### Task instructions
If a line of the records holds the word "text", copy it out.

++++ Information

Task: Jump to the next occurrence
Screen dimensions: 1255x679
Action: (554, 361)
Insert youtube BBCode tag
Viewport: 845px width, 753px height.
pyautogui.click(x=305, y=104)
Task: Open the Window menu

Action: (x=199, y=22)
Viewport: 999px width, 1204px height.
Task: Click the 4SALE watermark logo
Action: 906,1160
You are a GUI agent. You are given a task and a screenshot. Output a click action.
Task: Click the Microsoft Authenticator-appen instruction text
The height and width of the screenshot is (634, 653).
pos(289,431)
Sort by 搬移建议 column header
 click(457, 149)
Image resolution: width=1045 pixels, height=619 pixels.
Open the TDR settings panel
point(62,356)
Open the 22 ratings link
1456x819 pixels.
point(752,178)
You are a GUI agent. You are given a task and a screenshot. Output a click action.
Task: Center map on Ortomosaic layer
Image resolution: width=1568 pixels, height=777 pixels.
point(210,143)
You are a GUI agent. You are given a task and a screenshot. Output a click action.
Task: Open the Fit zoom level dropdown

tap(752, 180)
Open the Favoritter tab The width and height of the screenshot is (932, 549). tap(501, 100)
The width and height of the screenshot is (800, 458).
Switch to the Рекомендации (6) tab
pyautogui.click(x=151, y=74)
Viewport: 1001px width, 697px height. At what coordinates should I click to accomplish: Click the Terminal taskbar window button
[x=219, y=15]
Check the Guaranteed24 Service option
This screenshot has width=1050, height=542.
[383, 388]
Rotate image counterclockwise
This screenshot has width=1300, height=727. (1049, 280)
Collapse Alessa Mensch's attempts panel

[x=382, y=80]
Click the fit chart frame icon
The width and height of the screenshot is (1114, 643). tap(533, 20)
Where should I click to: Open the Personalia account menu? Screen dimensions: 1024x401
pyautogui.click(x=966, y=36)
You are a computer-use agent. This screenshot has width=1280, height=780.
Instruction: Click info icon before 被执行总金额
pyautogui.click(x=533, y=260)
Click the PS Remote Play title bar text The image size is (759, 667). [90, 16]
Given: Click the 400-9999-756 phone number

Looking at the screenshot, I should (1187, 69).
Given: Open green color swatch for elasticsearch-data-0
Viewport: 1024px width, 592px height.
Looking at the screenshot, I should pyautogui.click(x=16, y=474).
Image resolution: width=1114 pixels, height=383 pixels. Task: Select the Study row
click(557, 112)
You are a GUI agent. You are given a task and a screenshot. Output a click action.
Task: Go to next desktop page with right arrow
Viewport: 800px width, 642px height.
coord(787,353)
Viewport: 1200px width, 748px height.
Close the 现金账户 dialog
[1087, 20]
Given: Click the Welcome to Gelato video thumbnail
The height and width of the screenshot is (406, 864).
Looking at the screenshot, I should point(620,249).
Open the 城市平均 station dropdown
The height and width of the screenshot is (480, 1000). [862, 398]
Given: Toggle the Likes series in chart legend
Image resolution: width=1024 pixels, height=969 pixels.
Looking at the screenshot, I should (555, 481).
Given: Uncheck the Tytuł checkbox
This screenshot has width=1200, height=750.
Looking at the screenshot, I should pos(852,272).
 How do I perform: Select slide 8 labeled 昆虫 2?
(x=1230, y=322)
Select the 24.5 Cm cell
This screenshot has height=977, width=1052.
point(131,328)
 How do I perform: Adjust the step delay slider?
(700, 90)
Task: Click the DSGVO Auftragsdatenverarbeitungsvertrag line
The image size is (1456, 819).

++++++++

### Exercise result
Task: Click the Microsoft Authenticator-appen instruction text
Click the PS Remote Play title bar text The image size is (759, 667). [90, 16]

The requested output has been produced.